Tayasu a engagé Mabuchi pour remplacer Arimaro et il a servi dans le gouvernement pendant les 15 prochaines années. Après sa retraite, il a écrit son œuvre la plus célèbre, «Koku I Ko» en 1765. Ce livre a critiqué la formalité stricte de la pensée confucéenne, qui avait été importée de Chine. Il a souligné le caractère unique de l'héritage japonais. Il a estimé que le confucianisme était utilisé par les dirigeants pour contrôler et dominer leur peuple. Dans l'ancien Japon, a-t-il dit, les gens avaient des interactions naturelles et non structurées. La morale stricte du confucianisme était devenue oppressive et il fallait libérer le sentiment et l'émotion naturels. Mabuchi a proposé une nouvelle méthode d'étude appelée conscient, ce qui signifie «directement du cœur». À son avis, le plus grand obstacle à cela était Karagokoro, ou «façon de penser chinoise». Il a transmis ses idées à un jeune universitaire, Motoori Norinaga, lors d'une rencontre en 1763, la «nuit à Matsuzaka». Norinaga, un jeune médecin de campagne, lui a dit: «Je veux étudier le Kokugaku . »Norinaga a expliqué qu'il voulait comprendre comment vivaient les Japonais avant l'arrivée du bouddhisme et du confucianisme. Il pensait que la meilleure façon d'y parvenir était d'étudier Kojiki, («Record of Ancient Matters»). Mabuchi l'a encouragé en disant qu'il avait découvert le véritable esprit japonais en étudiant Manyoshu, la plus ancienne poésie japonaise, et avait également réalisé qu’un examen approfondi des Kojiki était nécessaire pour étudier Kokugaku. Mabuchi a estimé qu'il était déjà trop vieux pour terminer cette tâche et l'a léguée à Norinaga, qui a passé 35 ans sur Kojiki-den ("Commentaires sur le Kojiki").
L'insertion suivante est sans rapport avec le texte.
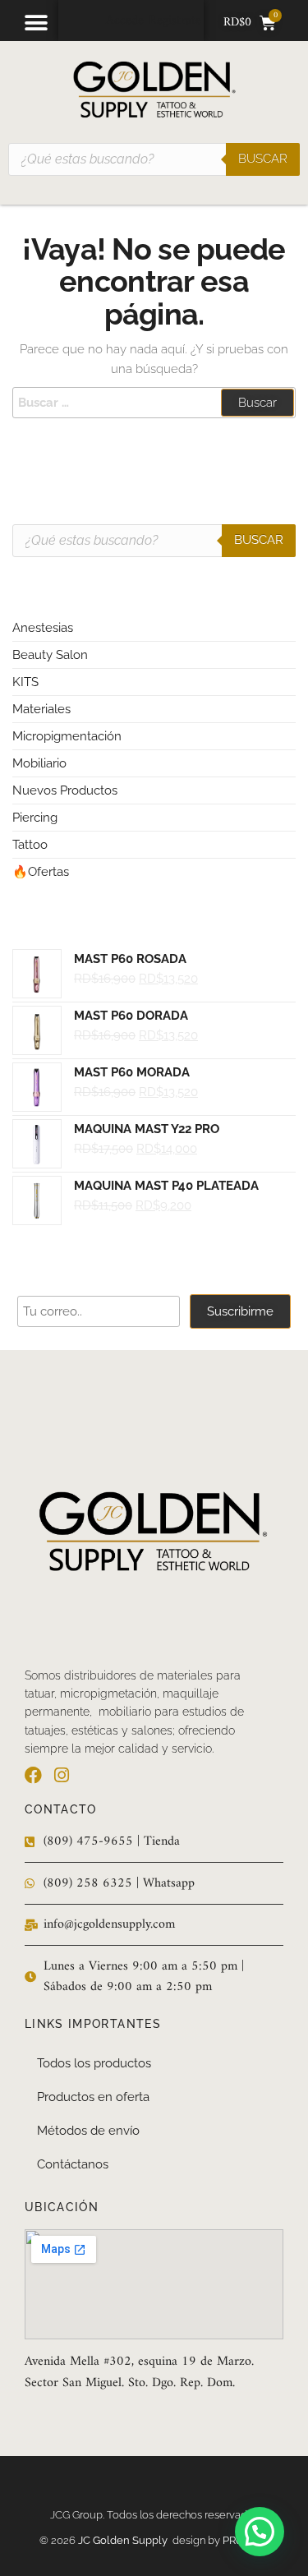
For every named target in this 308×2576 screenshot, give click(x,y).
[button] (35, 22)
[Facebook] (33, 1775)
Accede (125, 20)
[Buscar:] (154, 402)
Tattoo (30, 844)
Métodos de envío (88, 2130)
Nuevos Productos (64, 790)
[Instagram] (61, 1775)
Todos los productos (94, 2063)
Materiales (41, 709)
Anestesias (42, 627)
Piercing (34, 817)
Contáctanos (72, 2164)
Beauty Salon (50, 654)
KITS (25, 682)
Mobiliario (39, 763)
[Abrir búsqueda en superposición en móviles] (154, 159)
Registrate (175, 20)
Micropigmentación (67, 736)
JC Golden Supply (125, 2540)
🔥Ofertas (40, 871)
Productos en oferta (93, 2097)
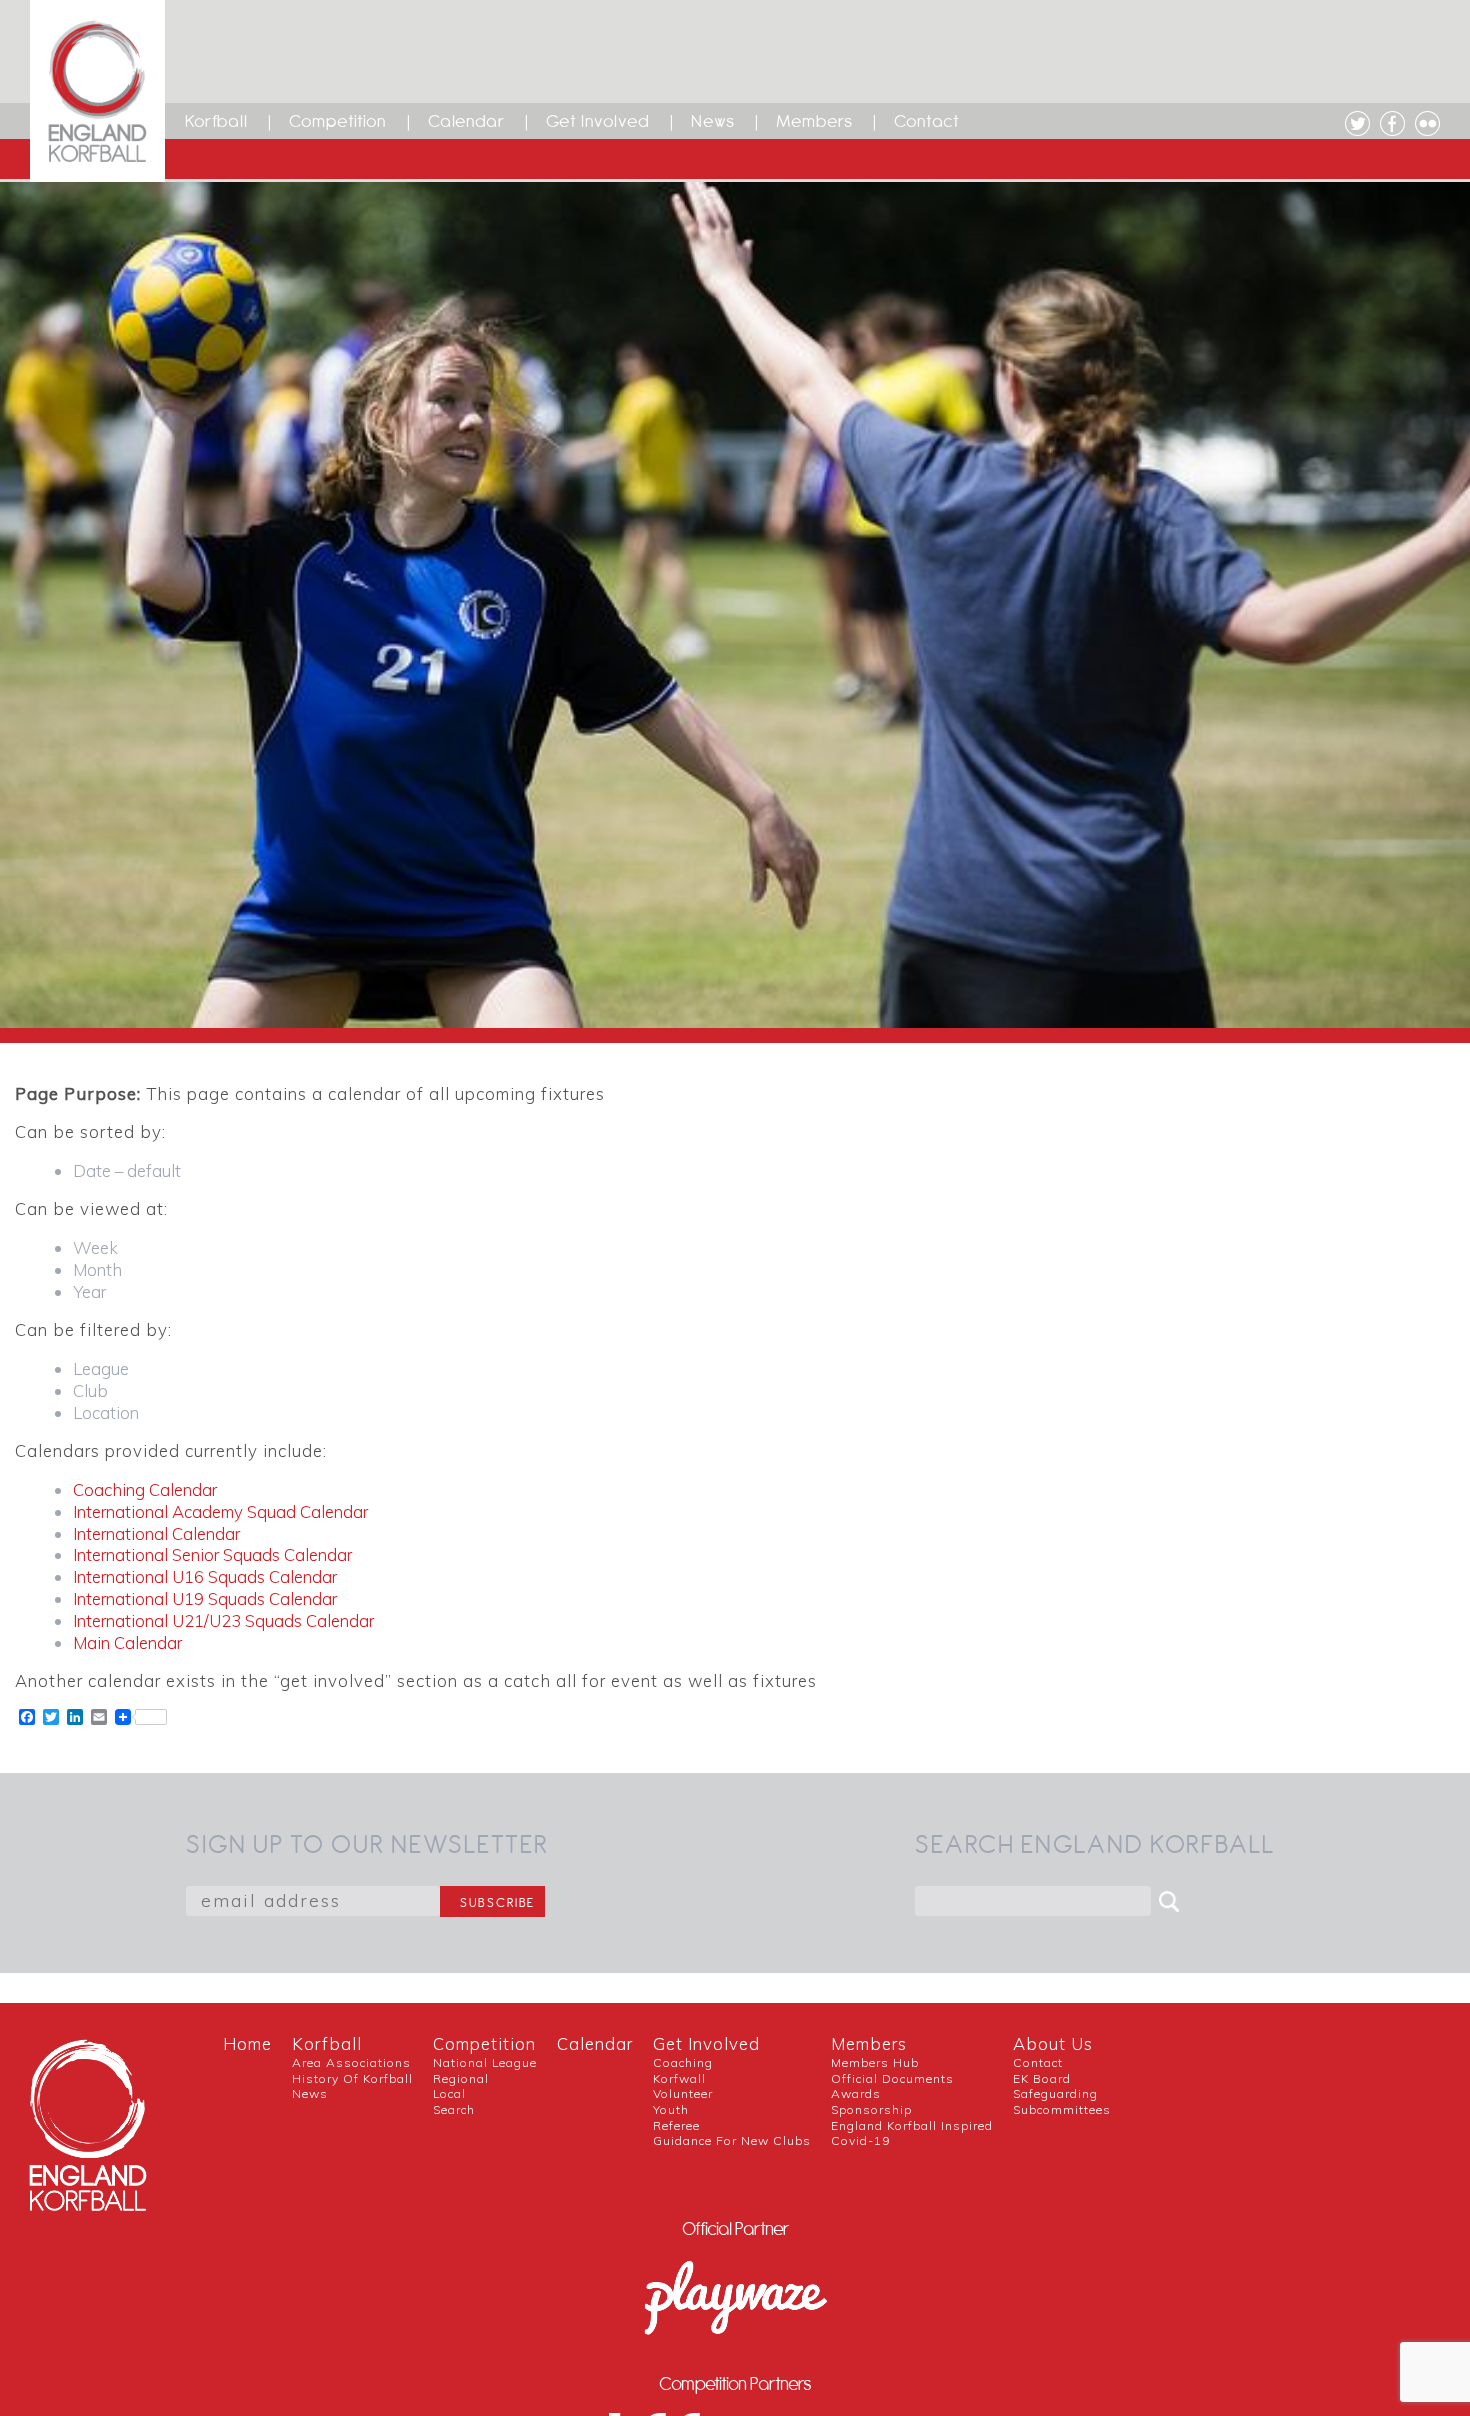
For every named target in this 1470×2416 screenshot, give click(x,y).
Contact (927, 121)
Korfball (216, 121)
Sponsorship (871, 2109)
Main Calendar (127, 1642)
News (713, 121)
Les travaux de Mabuchi incluent des commentaires sur Manyoshu, Norito (Prières shinto), Kagura (Danses shinto), le Conte de Genji, la signification des poèmes et autres œuvres anciennes et leurs thèmes.

Ses disciples étaient Motoori Norinaga, Arakida Hisaoyu, Kato Chikage, Murata Harumi, Katori Tahiko, Hanawa Hokiichi, Uchiyama Matatsu et Kurita Hijimaro.

Voir également

  • Kokugaku
  • Manyoshu
  • Shinto

Les références

  • Burns, Suzan L. Before the Nation: Kokugaku and the Imagining of Community in Early Modern Japan, Duke University Press, 2003.
  • Dumoulin, Heinrich. Kamo Mabuchi,: 1797, c'est-à-dire 1697-1769; ein Beitrag zur japanischen Religions- und Geistesgeschichte (Monographies de Monumenta Nipponica) (Monographies de Monumenta Nipponica) Tokyo: Université Sophia, 1943.

Voir la vidéo: Kamo No Mabuchi (Janvier 2021).